● TÂCHE DONNÉE A
Recopiez à l'identique les lignes de la liste, depuis celle qui contient "Given: Select the Spiral tool" jusqu'à celle qui contient "Check the Baseline", toutes deux comprises, en omettant les images.

● PAGE
++++++++++++++++++++

20.   Estimant les propos du requérant diffamatoires et contraires à

l'article 206 du Code pénal, G.S. et R.T. engagèrent des poursuites à

son encontre.

21.   Le 24 juin 1994, le tribunal de première instance [judecatoria]

de Roman condamna le requérant du chef de diffamation à une peine de

trois mois de prison avec sursis et à payer des dédommagements de trois

cent mille lei aux parties civiles R.T. et G.S. En outre, le requérant

se vit interdire l'exercice de la profession pour une période

indéterminée.

22.   Le tribunal constata que, bien que G.S. eût fait l'objet de deux

enquêtes pénales, le parquet avait prononcé le 7 septembre 1990 et le

10 décembre 1992 des non-lieux en ce qui concerne respectivement

l'infraction d'abus de biens sociaux et l'infraction consistant dans

l'agissement du fonctionnaire ayant causé, dans son travail, un

préjudice aux intérêts publiques [abuzul în serviciu contra intereselor

obstesti] (article 248 du Code pénal). En ce qui concerne R.T., le

tribunal constata que, en sa qualité de membre du Conseil des

Représentants de l'Etat, il avait reçu un traitement de 55.000 Lei

entre juin 1991 et juillet 1992, et non pas des "centaines de milliers"

de Lei. Le tribunal constata aussi que, selon le Règlement intérieur

du Sénat, "les préfectures, pour l'exercice des activités sénatoriales,

mettront à la disposition des sénateurs un moyen de transport et une

secrétaire" et que, dans une lettre no. 4849/1991, la Préfecture du

département de Neamt avait demandé à la direction de l'entreprise

FASTROM Roman de mettre une voiture à la disposition du Bureau

sénatorial de Roman. Les juges conclurent que les affirmations du

requérant ne correspondaient pas à la réalité.

++++++++++++++++++++

● LISTE
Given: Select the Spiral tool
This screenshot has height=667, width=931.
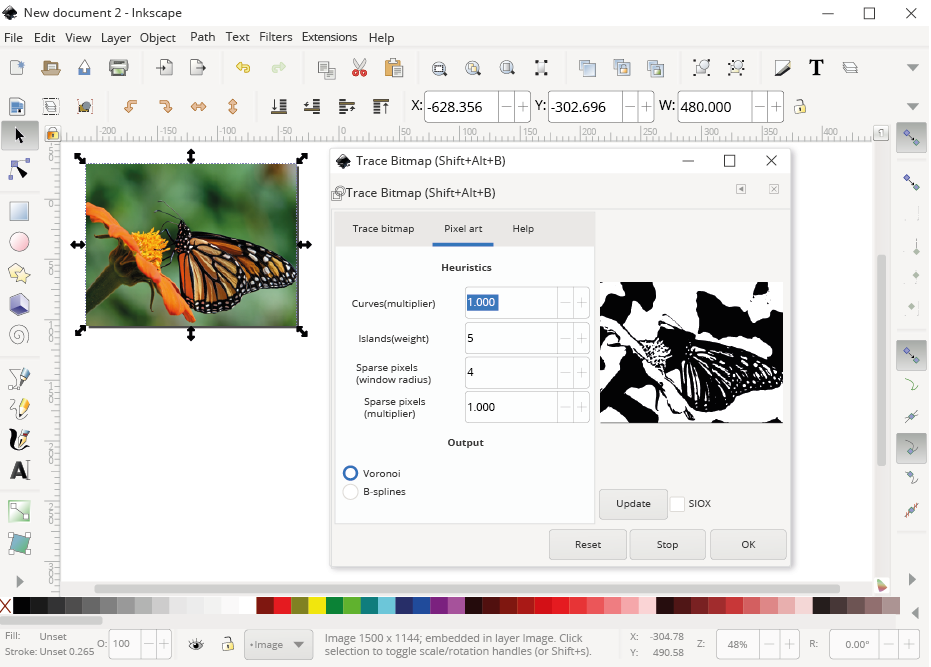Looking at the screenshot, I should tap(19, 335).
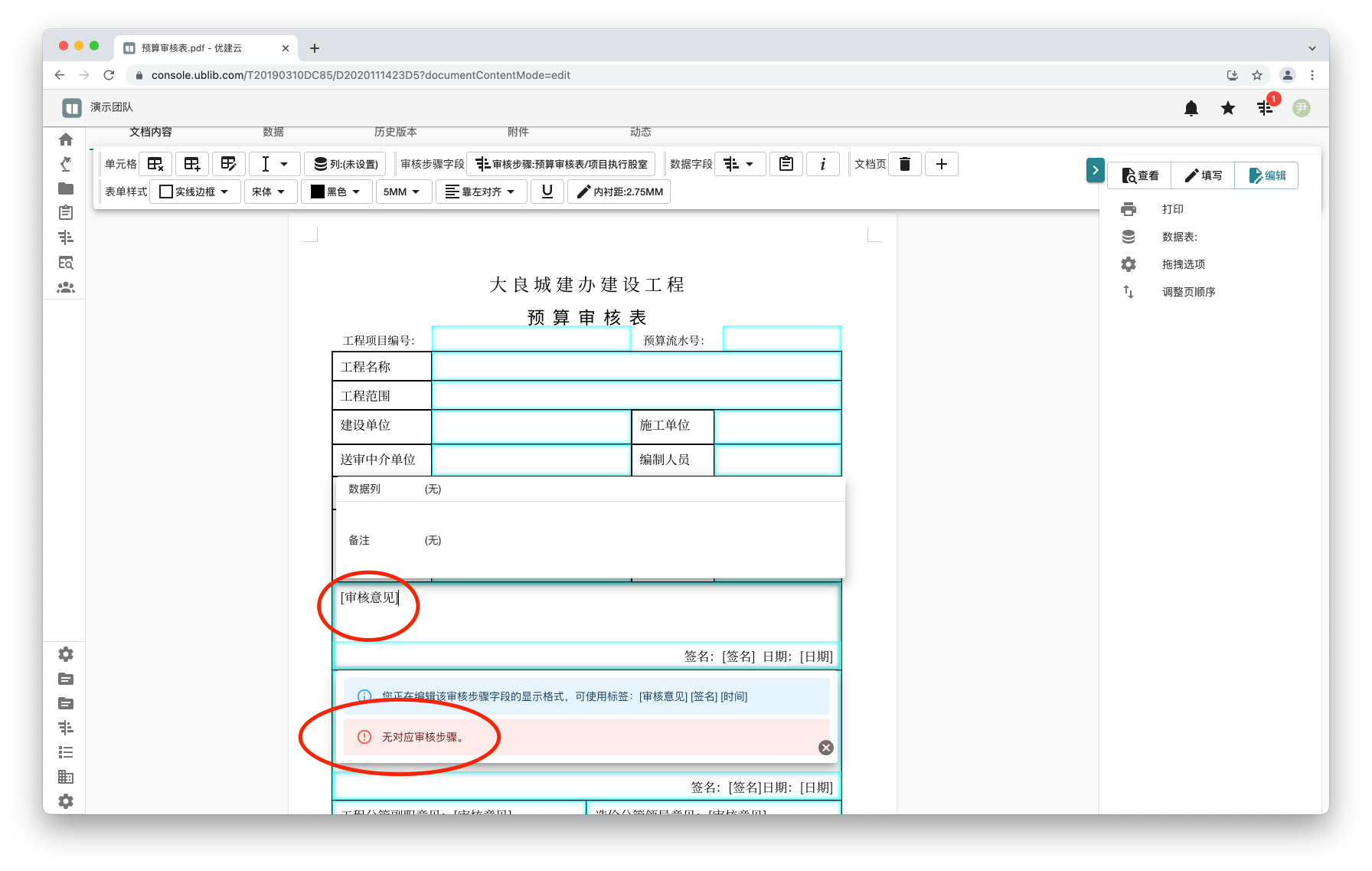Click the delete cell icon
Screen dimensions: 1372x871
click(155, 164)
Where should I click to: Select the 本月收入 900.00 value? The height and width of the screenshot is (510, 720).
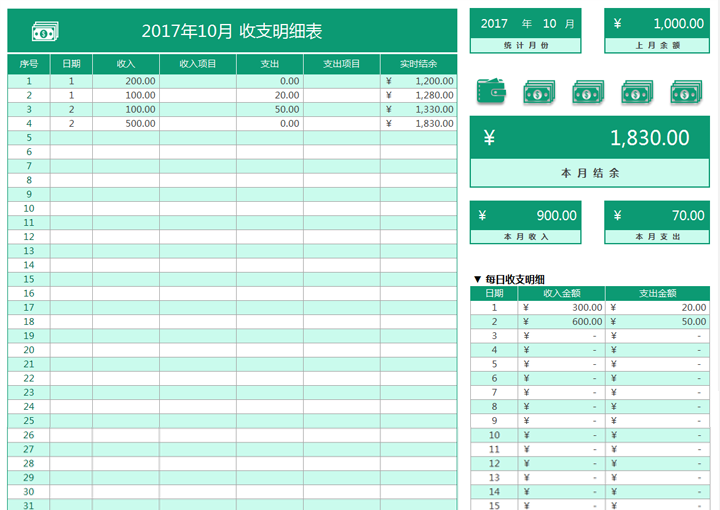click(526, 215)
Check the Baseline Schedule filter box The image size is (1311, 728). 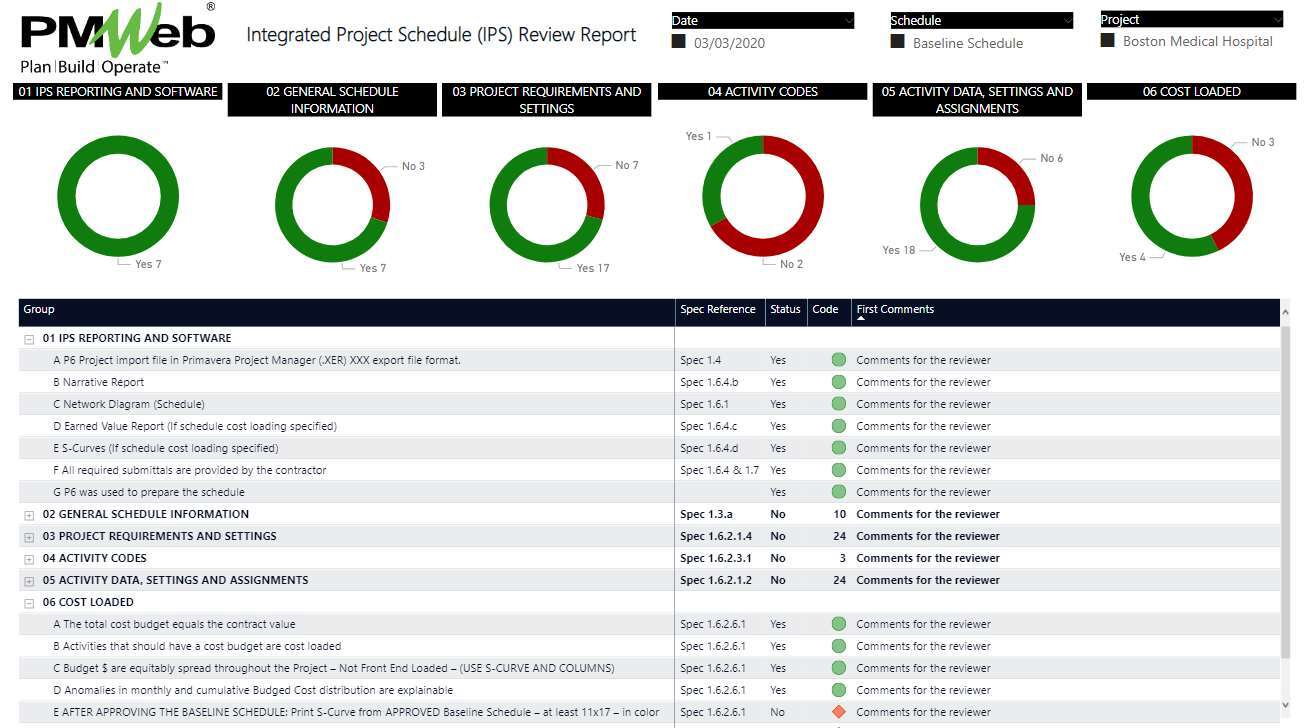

++++++++++++++++++++

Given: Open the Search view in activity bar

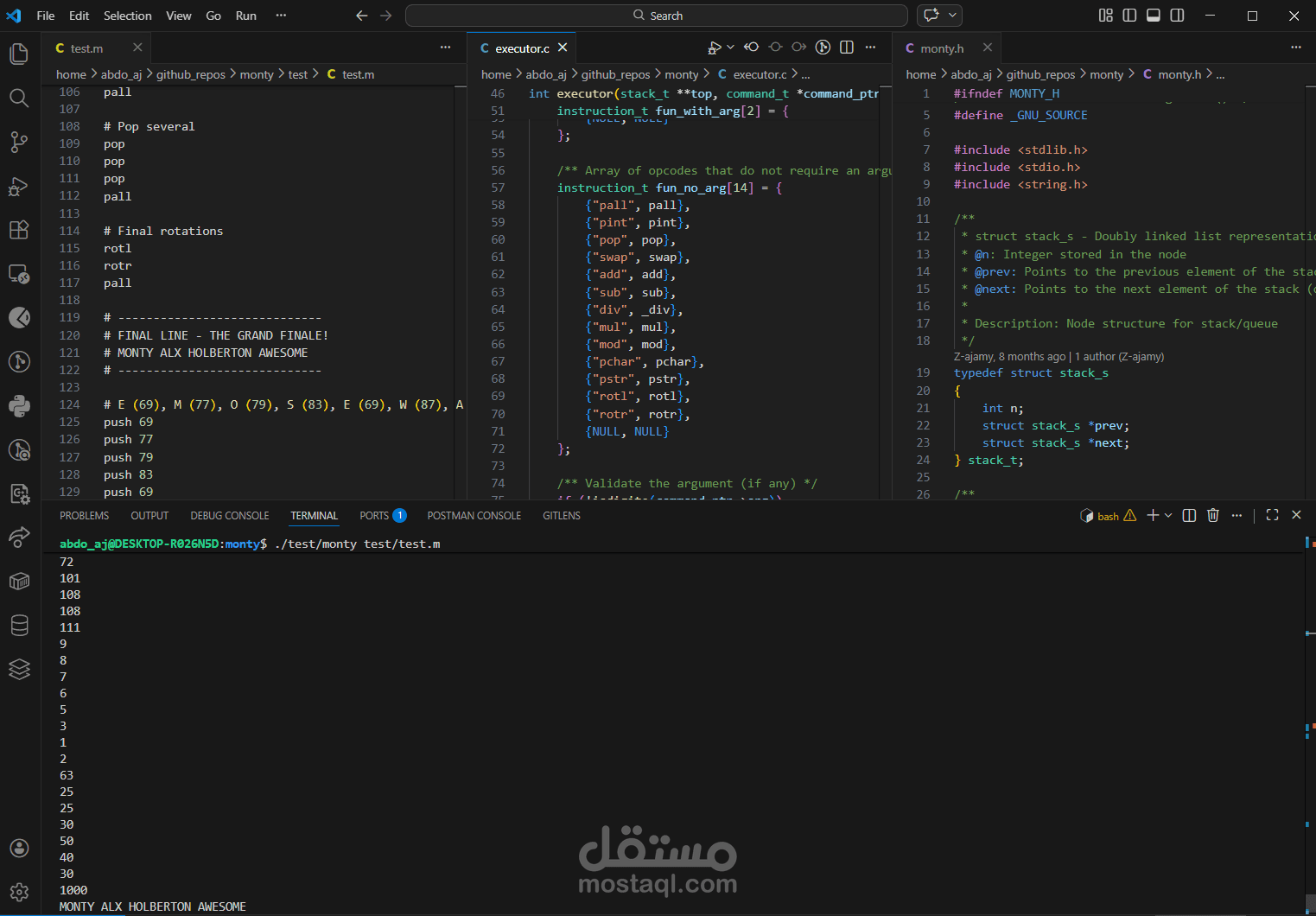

++++++++++++++++++++

● TÂCHE DONNÉE B
D'après la page, pour quelle raison G.S. et R.T. engagèrent-ils des poursuites contre le requérant ?

● RÉSULTAT A
Given: Select the Spiral tool
This screenshot has height=667, width=931.
Looking at the screenshot, I should tap(19, 335).
Click the delete cell icon
Screen dimensions: 1372x871
click(155, 164)
Where should I click to: Select the 本月收入 900.00 value? The height and width of the screenshot is (510, 720).
click(526, 215)
Check the Baseline Schedule filter box The image size is (1311, 728). 

● RÉSULTAT B
G.S. et R.T. estimaient que les propos du requérant étaient diffamatoires et contraires à l'article 206 du Code pénal.